_Potongan Dokumen_

━━━━━━

Hukuman, ancaman, sanksi memang bukan merupakan sesuatu yang maslahat (baik), bahkan hukuman itu akan berakibat buruk, menyakitkan, menyengsarakan, membelenggu kebebasan bagi si pelaku tindak kejahatan. Namun bila dibandingkan dengan kepentingan orang banyak, kehadiran peraturan beserta sanksi sangatlah diperlukan guna mencapai kemaslahatan banyak orang.
Berbuat jarimah mungkin memang menguntungkan  bagi si pelaku dan ini memang sesuai dengan kecenderungan manusia untuk memilih yang terbaik bagi dirinya, namun sebaliknya malah merugikan pihak lain. Tindakan mencuri, menipu, berzina, tidak menunaikan zakat, mungkin bisa jadi menguntungkan bagi si pelaku tindak pidana atau pelaku jarimah, baik yang bersifat materi atau non materi. Akan tetapi, semua itu sama sekali bukanlah yang mendasari pertimbangan Syara’ dalam melarang tindakan pidana atau jarimah tersebut. Artinya, bukan keuntungan perseorangan yang menjadi bahan pertimbangan bahwa mencuri, berzina, tidak mengeluarkan zakat itu dilarang, melainkan perilaku merekalah yang berdampak buruk dan merugikan masyarakat banyak, merusak tatanan dan melanggar kesusilaan yang menjadi dasar hal tersebut dilarang oleh Syara’.
Jadi, dasar pertimbangan suatu perbuatan dianggap sebagai jarimah atau tindak pidana, bukanlah karena keuntungan yang sifatnya individual, tetapi adanya konotasi larangan tersebut, yaitu merugikan kepentingan sosial. Maka, kesimpulan diadakannya peraturan, baik berupa perintah maupun larangan, sudah tentu disertai sanksi-sanksinya semata-mata bagi kepentinagan oraang banyak, bukan kepentingan orang per orang.
Dalam hal ini, Allah SWT sebagai pembuat syari’at, pembuat peraturan, sama sekali tidak menerima keuntungan. Andaikata seluruh isi alam ini mentaati seluruh peraturanya. Sebaliknya, kedurhakaan seisi alam ini pun juga tidak akan membuat Allah SWT merugi.

━━━━━━

_Entri data_
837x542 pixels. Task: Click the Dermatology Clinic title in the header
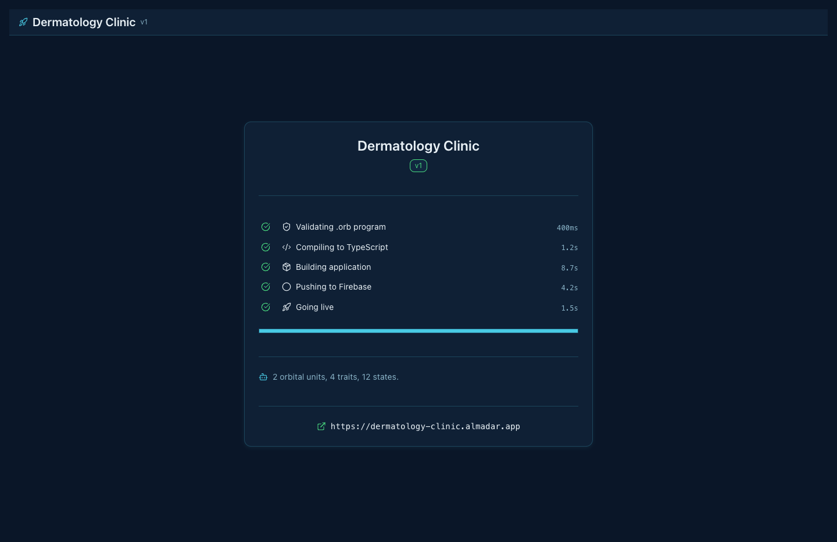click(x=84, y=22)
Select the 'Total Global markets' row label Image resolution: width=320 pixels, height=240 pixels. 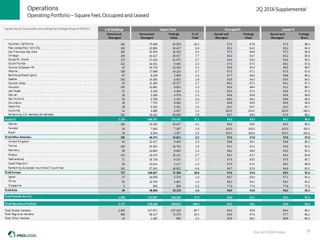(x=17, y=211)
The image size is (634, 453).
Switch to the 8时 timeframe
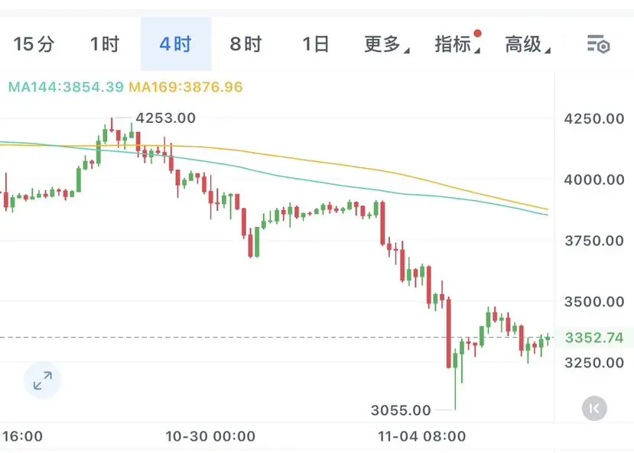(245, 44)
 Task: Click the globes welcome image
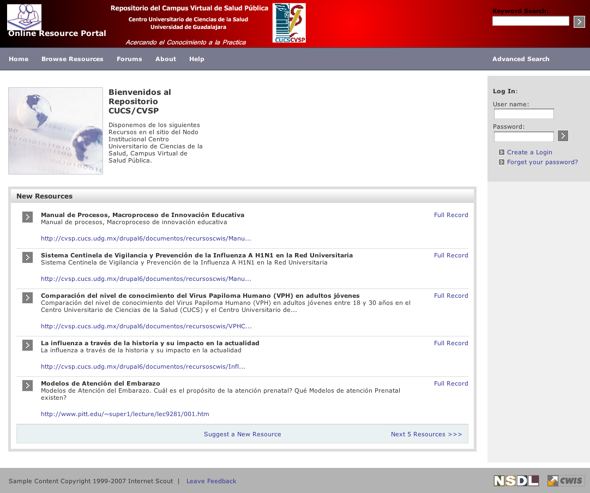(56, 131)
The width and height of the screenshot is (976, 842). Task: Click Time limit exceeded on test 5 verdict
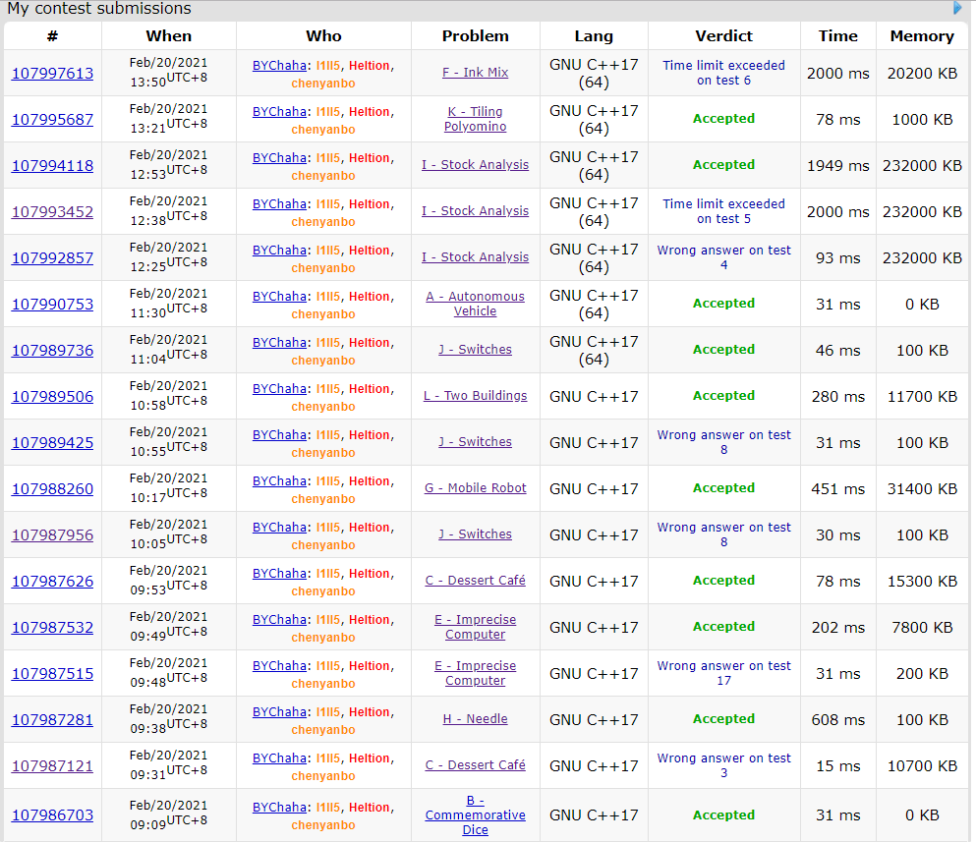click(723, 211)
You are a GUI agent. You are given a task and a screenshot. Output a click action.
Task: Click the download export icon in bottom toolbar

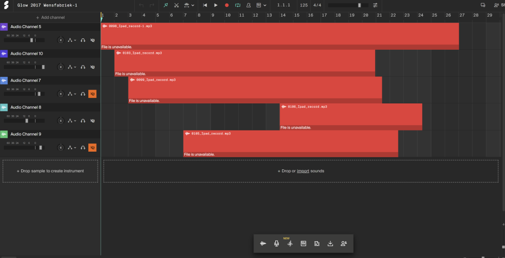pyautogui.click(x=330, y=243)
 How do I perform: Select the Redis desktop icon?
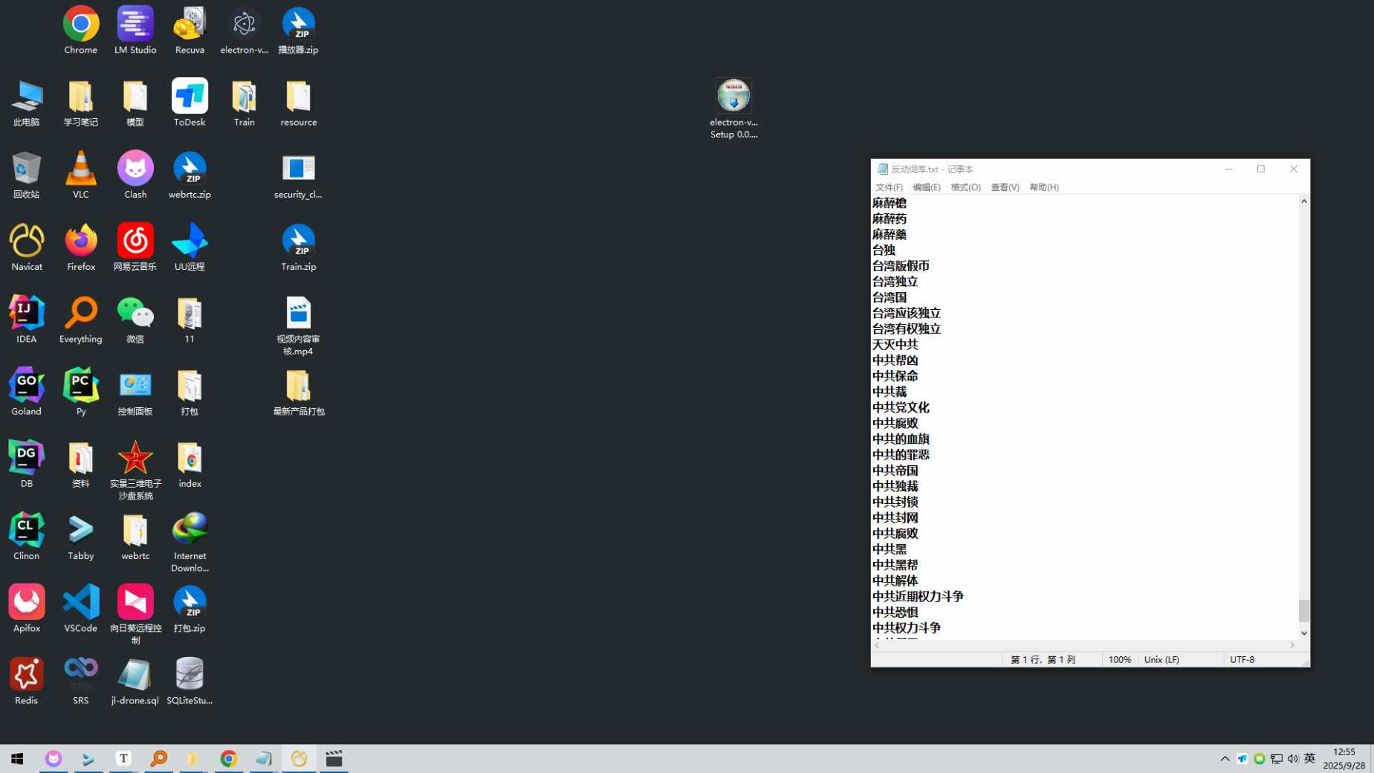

━━━━━━

_Tugas_
Menurut potongan dokumen tentang jarimah, apa dasar pertimbangan suatu perbuatan dianggap sebagai jarimah atau tindak pidana?

_Jawaban_
Perbuatan itu merugikan kepentingan sosial, bukan karena keuntungan yang sifatnya individual.